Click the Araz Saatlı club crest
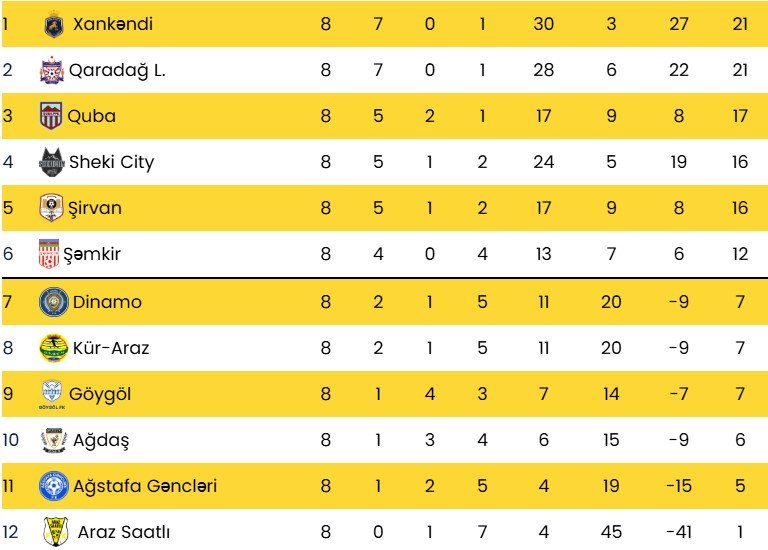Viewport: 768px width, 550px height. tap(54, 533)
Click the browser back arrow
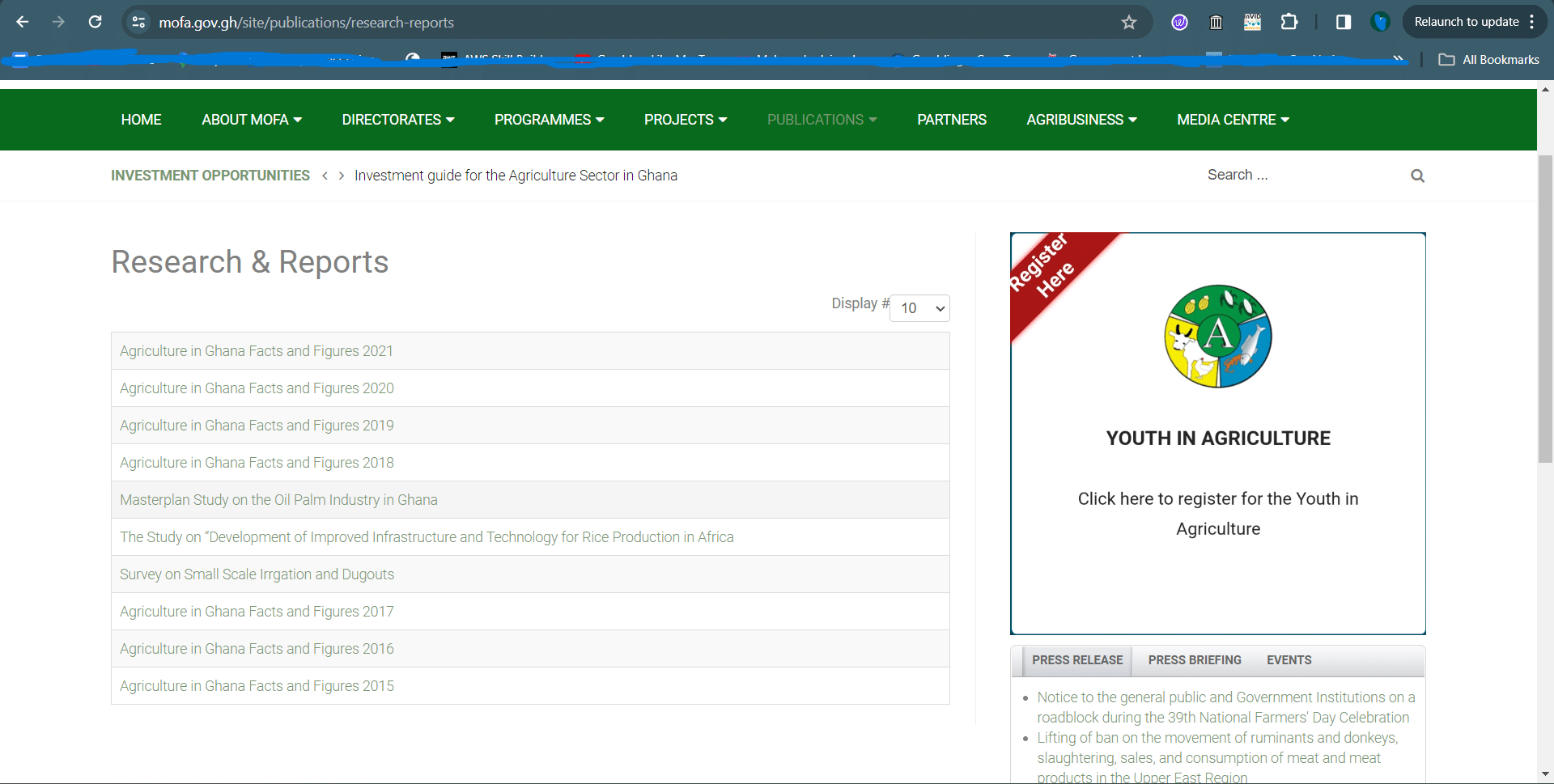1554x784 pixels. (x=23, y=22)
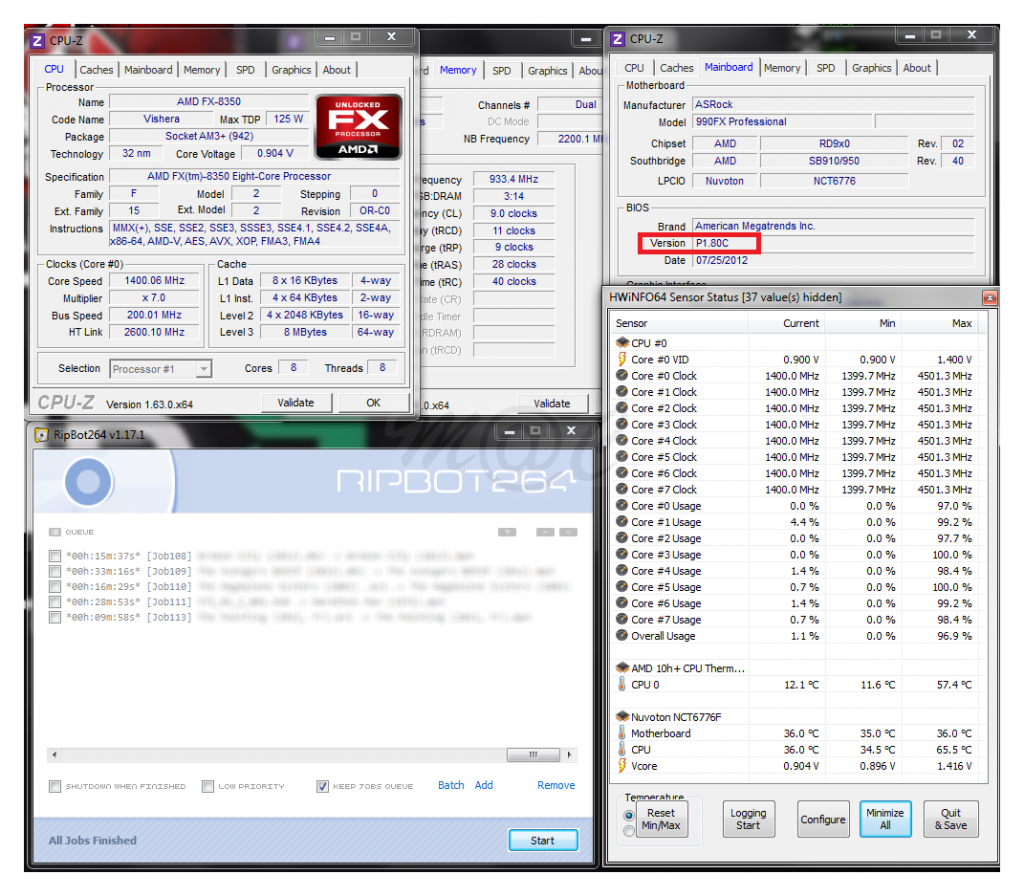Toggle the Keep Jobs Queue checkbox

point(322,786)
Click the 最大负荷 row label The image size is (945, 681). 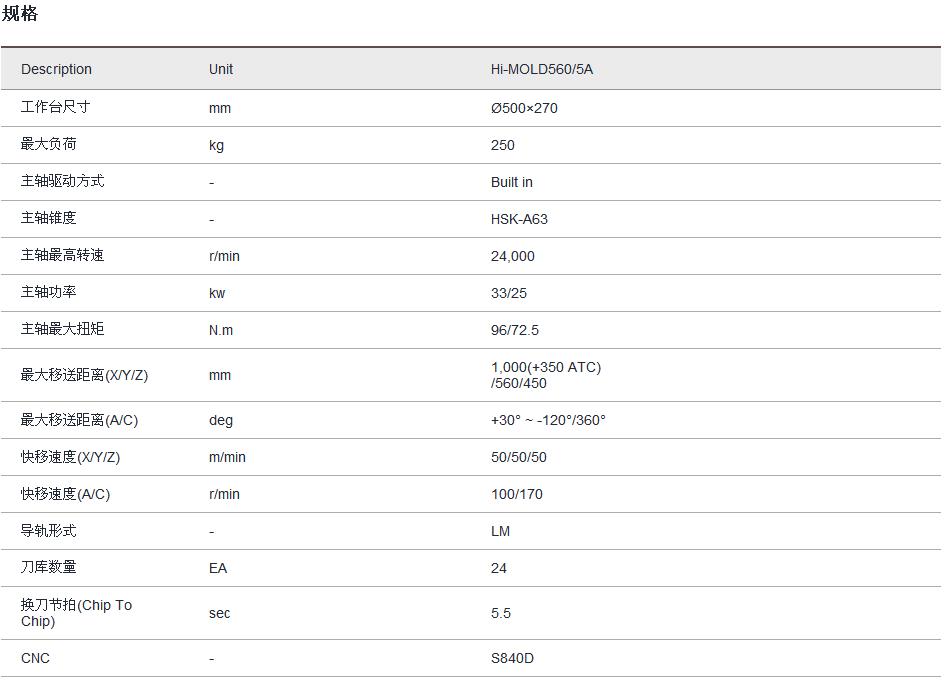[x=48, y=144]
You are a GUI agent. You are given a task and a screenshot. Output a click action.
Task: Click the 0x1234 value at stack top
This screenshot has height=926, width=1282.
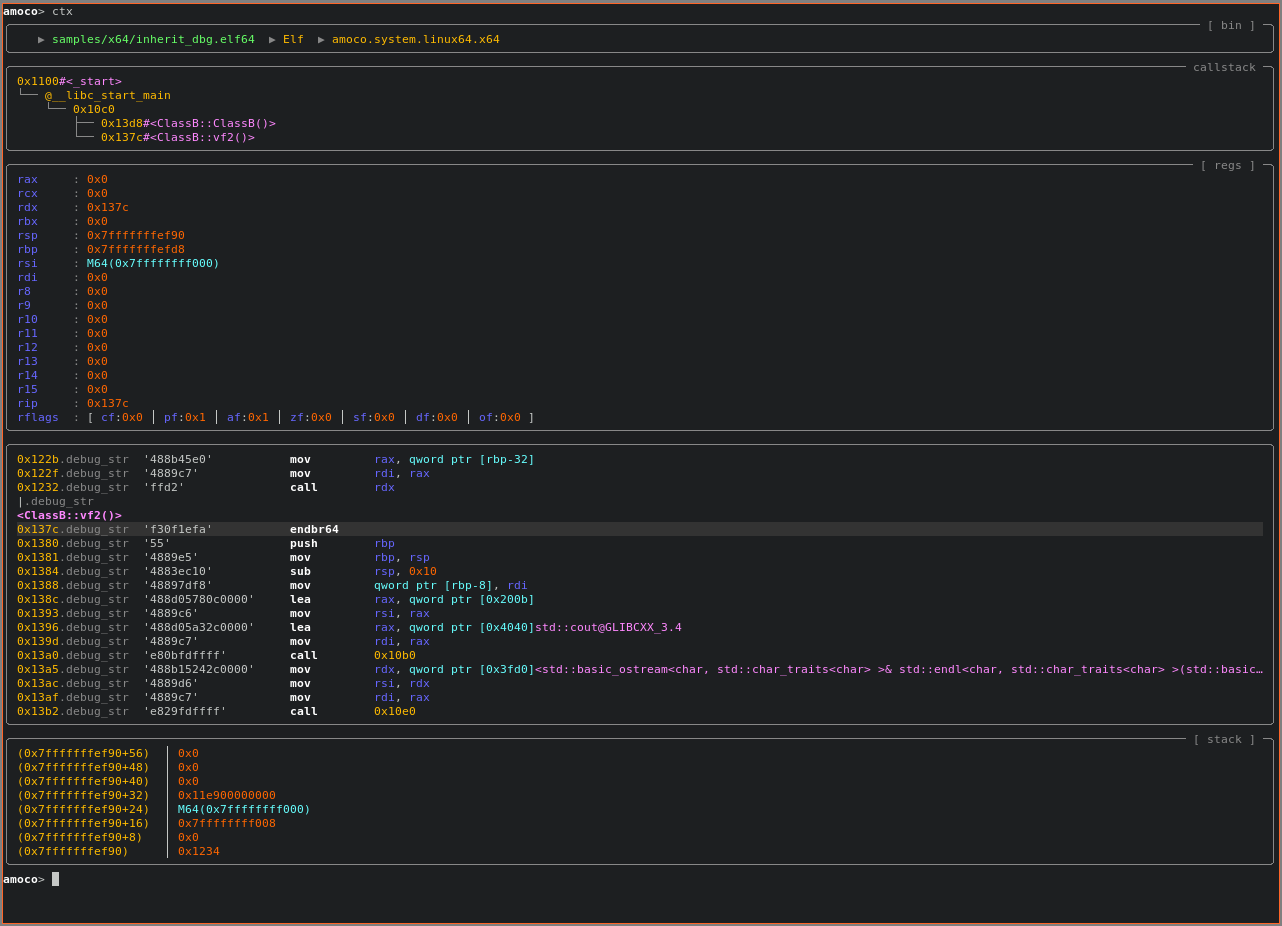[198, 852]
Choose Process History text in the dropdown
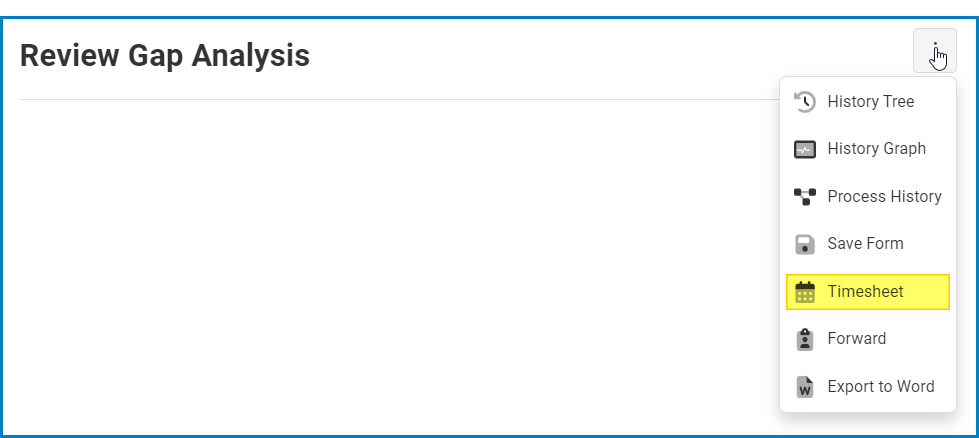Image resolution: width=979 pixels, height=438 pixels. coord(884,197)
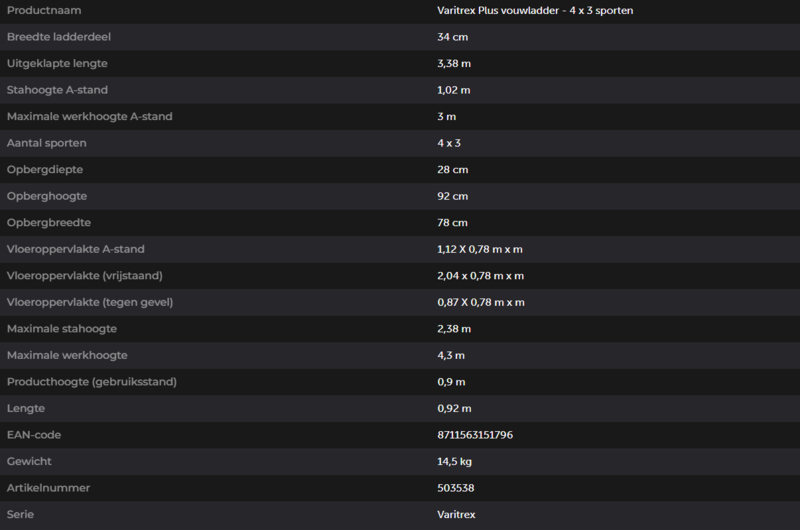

_____

REQUIRED ACTION
Nothing but the lines from the one holding "Task: Click the 0x1234 value at stack top" through the last line of the listing should appear in the answer, copied exactly and without pictures.

RESULT OF THE EXERCISE
Task: Click the 0x1234 value at stack top
This screenshot has height=926, width=1282.
[198, 852]
Choose Process History text in the dropdown
Image resolution: width=979 pixels, height=438 pixels. coord(884,197)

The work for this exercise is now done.